Karger is quick to point out that personal real estate can carry deep lifestyle or legacy value, but it must be carefully balanced.
“We help families distinguish between lifestyle and investment properties, stress-testing carrying costs and benchmarking investment real estate against other opportunities for yield, risk, liquidity, and tax efficiency,” he says.
The goal is always to maintain sufficient allocations to productive, liquid assets that preserve flexibility and support long-term goals.
Another subtle but corrosive risk Karger highlights is lifestyle inflation.
“Lifestyle creep is one of the most subtle but corrosive risks to wealth, particularly for ultra-high-net-worth families. Left unchecked, it can erode liquidity, complicate succession, and foster entitlement in future generations,” he says.”
Karger’s solution is to make lifestyle spending intentional by tying expenditures to family values, educating younger generations early, and structuring assets into defined ‘buckets.’
“We also provide periodic detailed financial reporting so clients have a clear sense of where their annual dollars are spent, which encourages data-driven discussions,” Karger notes.
Different generations naturally prioritize differently.

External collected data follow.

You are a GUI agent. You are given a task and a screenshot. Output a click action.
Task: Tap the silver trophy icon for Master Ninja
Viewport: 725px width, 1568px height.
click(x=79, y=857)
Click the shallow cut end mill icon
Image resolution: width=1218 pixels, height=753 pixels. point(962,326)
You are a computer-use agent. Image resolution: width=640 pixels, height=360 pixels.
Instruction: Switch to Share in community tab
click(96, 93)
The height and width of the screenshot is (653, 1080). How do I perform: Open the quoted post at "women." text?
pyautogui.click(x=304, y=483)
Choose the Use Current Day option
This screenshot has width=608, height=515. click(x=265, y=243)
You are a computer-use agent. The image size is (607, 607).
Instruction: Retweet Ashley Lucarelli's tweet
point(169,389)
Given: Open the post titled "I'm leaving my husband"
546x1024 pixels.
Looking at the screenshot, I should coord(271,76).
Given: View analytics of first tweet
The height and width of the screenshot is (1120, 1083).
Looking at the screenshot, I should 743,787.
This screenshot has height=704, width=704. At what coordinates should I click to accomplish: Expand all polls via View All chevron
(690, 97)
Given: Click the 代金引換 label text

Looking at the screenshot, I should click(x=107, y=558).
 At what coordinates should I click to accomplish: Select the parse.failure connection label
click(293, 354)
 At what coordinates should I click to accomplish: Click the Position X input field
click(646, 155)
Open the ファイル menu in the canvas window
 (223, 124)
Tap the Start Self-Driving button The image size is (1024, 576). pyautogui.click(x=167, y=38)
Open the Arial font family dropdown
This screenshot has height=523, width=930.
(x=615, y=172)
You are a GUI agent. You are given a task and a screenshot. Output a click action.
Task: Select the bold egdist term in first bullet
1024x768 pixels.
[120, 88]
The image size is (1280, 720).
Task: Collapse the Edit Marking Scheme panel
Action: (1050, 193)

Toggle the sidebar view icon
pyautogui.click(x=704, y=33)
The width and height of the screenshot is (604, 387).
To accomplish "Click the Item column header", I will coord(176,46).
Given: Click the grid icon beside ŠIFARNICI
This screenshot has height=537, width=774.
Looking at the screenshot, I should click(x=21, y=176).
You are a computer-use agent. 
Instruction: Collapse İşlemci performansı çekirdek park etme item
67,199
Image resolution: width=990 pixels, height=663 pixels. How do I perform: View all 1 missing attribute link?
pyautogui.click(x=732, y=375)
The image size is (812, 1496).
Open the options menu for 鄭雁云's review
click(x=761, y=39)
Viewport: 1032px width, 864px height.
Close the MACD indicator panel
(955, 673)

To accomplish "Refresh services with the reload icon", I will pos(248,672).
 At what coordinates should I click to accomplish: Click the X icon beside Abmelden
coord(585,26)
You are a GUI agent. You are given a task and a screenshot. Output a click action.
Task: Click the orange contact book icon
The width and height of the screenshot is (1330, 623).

“Wealth creators may be focused on preservation, while future generations often lean toward spending or impact investing,” Karger says, explaining that TwinFocus integrates governance programs, philanthropy, and financial education across generations, fostering transparency and stewardship from an early age.
Even sophisticated families fall prey to preventable estate planning mistakes, Karger warned.
“One of the biggest mistakes we see is postponing planning until forced by a regulatory change or life event, leading to reactive, and often suboptimal, decisions,” he says.
Another common missteps is failure to coordinate across jurisdictions, ignoring generation-skipping transfer strategies, and overlooking liquidity needs for tax obligations.
“Estates holding primarily illiquid assets may underestimate liquidity needs. This can force distressed sales of prized assets just to cover estate taxes,” Karger explains.
He also stresses the importance of anticipating, rather than reacting.
“The best approach is proactive, integrated planning that brings together legal, tax, and investment expertise to anticipate future events rather than react to them.”
Tools such as trusts, family partnerships, and intra-family lending, when aligned with broader family goals, can minimize tax leakage while ensuring lifestyle continuity.
“Integrated planning allows families to see how investment, tax, estate, and lifestyle decisions intersect and co-exist,” he said. Without that holistic view, families risk piecemeal choices that compromise long-term outcomes.
Finally, Karger sees enormous value in assembling the right advisory structure.
“We recommend assembling a multidisciplinary advisory team led by a family office advisor who can oversee the family’s total balance sheet while coordinating estate attorneys, tax professionals, investment specialists, insurance advisors and governance consultants,” he says.
A multifamily office model, he argues, offers endowment-level rigor with centralized decision-making.
“It provides integrated strategies across disciplines and objective evaluation of opportunities – while delivering the same level of rigorous oversight that large endowments and foundations bring to managing their wealth,” Karger concludes.